An exact copy of every entry is the required answer.
====== Data shown
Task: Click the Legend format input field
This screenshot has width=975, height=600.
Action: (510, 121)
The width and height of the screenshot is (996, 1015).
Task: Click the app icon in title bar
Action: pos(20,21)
============
(Solution for this exercise):
Task: Click the Legend format input field
This screenshot has width=975, height=600.
Action: (510, 121)
The width and height of the screenshot is (996, 1015).
Task: Click the app icon in title bar
Action: pos(20,21)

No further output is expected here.